→ **DATASET CONTENT**
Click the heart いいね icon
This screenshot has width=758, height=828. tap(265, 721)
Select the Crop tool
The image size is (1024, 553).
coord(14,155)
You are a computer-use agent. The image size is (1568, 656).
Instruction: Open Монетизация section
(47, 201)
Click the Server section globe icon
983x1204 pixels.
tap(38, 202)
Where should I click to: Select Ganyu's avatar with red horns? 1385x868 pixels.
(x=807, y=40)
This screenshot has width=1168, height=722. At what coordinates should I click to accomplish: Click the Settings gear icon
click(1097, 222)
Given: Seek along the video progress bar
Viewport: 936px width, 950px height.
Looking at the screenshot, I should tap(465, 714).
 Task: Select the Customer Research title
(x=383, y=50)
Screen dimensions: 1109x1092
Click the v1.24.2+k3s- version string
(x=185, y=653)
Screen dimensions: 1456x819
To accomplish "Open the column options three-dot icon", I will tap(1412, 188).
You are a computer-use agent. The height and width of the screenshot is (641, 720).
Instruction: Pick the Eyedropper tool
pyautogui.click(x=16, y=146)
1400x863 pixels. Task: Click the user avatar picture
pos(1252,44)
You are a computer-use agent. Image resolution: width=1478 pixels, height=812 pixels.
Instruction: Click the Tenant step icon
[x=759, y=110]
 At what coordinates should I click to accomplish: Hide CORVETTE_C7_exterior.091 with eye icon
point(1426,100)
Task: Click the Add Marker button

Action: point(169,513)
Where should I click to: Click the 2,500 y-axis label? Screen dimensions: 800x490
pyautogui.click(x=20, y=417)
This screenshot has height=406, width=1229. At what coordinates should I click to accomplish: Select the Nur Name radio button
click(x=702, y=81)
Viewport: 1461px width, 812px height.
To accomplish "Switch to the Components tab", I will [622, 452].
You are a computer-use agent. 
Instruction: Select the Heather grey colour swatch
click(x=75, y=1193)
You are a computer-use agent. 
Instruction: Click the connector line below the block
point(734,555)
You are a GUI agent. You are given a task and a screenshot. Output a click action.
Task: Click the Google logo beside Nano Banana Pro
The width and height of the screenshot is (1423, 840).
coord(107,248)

→ **TASK**
Recast every item above as a numbered list, leaving out blank lines.

→ **TASK ANSWER**
1. Click the heart いいね icon
2. This screenshot has width=758, height=828. tap(265, 721)
3. Select the Crop tool
4. The image size is (1024, 553).
5. coord(14,155)
6. You are a computer-use agent. The image size is (1568, 656).
7. Instruction: Open Монетизация section
8. (47, 201)
9. Click the Server section globe icon
10. 983x1204 pixels.
11. tap(38, 202)
12. Where should I click to: Select Ganyu's avatar with red horns? 1385x868 pixels.
13. (x=807, y=40)
14. This screenshot has width=1168, height=722. At what coordinates should I click to accomplish: Click the Settings gear icon
15. click(1097, 222)
16. Given: Seek along the video progress bar
17. Viewport: 936px width, 950px height.
18. Looking at the screenshot, I should tap(465, 714).
19.  Task: Select the Customer Research title
20. (x=383, y=50)
21. Screen dimensions: 1109x1092
22. Click the v1.24.2+k3s- version string
23. (x=185, y=653)
24. Screen dimensions: 1456x819
25. To accomplish "Open the column options three-dot icon", I will tap(1412, 188).
26. You are a computer-use agent. The height and width of the screenshot is (641, 720).
27. Instruction: Pick the Eyedropper tool
28. pyautogui.click(x=16, y=146)
29. 1400x863 pixels. Task: Click the user avatar picture
30. pos(1252,44)
31. You are a computer-use agent. Image resolution: width=1478 pixels, height=812 pixels.
32. Instruction: Click the Tenant step icon
33. [x=759, y=110]
34.  At what coordinates should I click to accomplish: Hide CORVETTE_C7_exterior.091 with eye icon
35. point(1426,100)
36. Task: Click the Add Marker button
37. Action: point(169,513)
38. Where should I click to: Click the 2,500 y-axis label? Screen dimensions: 800x490
39. pyautogui.click(x=20, y=417)
40. This screenshot has height=406, width=1229. At what coordinates should I click to accomplish: Select the Nur Name radio button
41. click(x=702, y=81)
42. Viewport: 1461px width, 812px height.
43. To accomplish "Switch to the Components tab", I will [622, 452].
44. You are a computer-use agent. 
45. Instruction: Select the Heather grey colour swatch
46. click(x=75, y=1193)
47. You are a computer-use agent. 
48. Instruction: Click the connector line below the block
49. point(734,555)
50. You are a GUI agent. You are given a task and a screenshot. Output a click action.
51. Task: Click the Google logo beside Nano Banana Pro
52. The width and height of the screenshot is (1423, 840).
53. coord(107,248)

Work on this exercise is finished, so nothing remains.